## Exercise goal
Pictures must be dropped from the copy of the entries below; all else is returned exactly.

Saved entries:
##############################

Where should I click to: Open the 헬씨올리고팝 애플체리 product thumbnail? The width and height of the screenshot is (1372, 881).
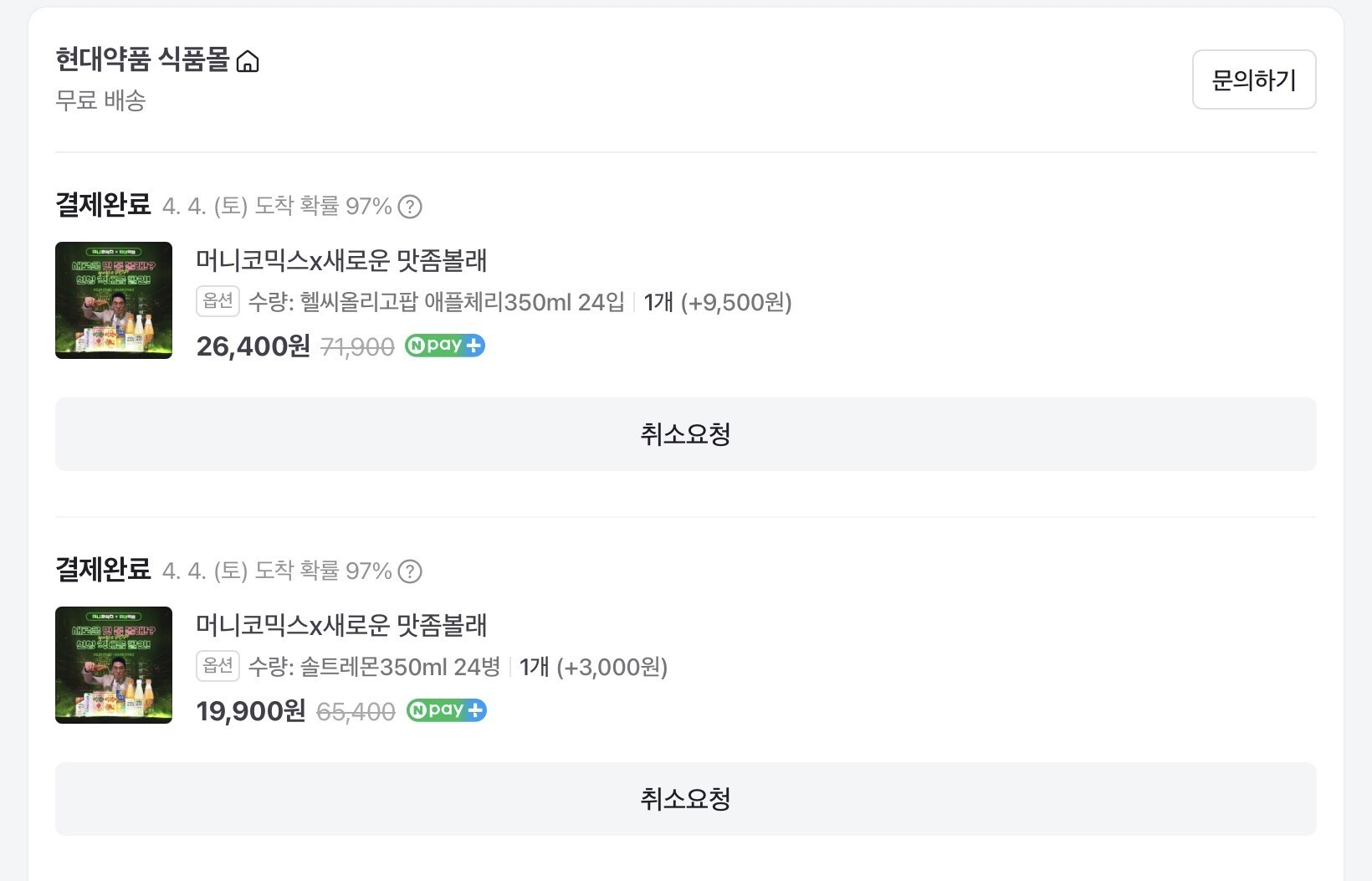[114, 300]
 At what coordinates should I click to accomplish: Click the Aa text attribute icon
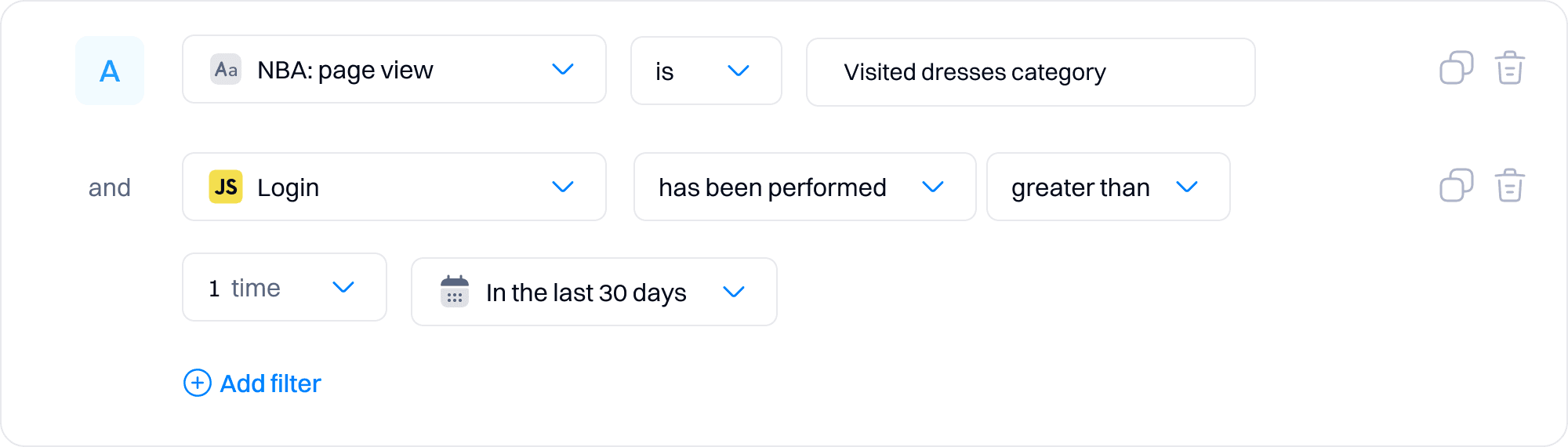click(226, 70)

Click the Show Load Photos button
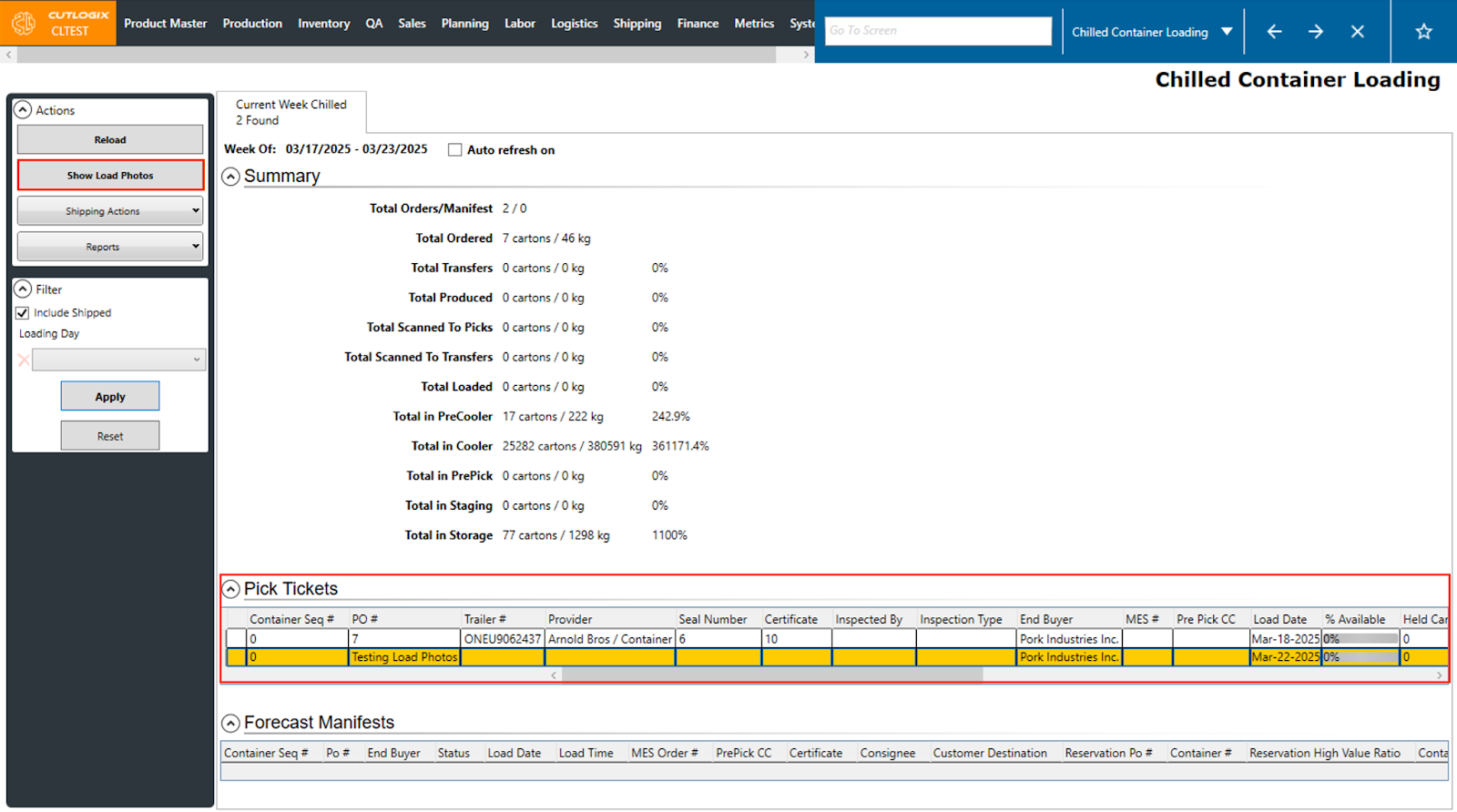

##############################

## Reply
Where should I click to: Open the 헬씨올리고팝 애플체리 product thumbnail? The width and height of the screenshot is (1372, 881).
[114, 300]
 At what coordinates should I click to accomplish: Click the Aa text attribute icon
click(226, 70)

Click the Show Load Photos button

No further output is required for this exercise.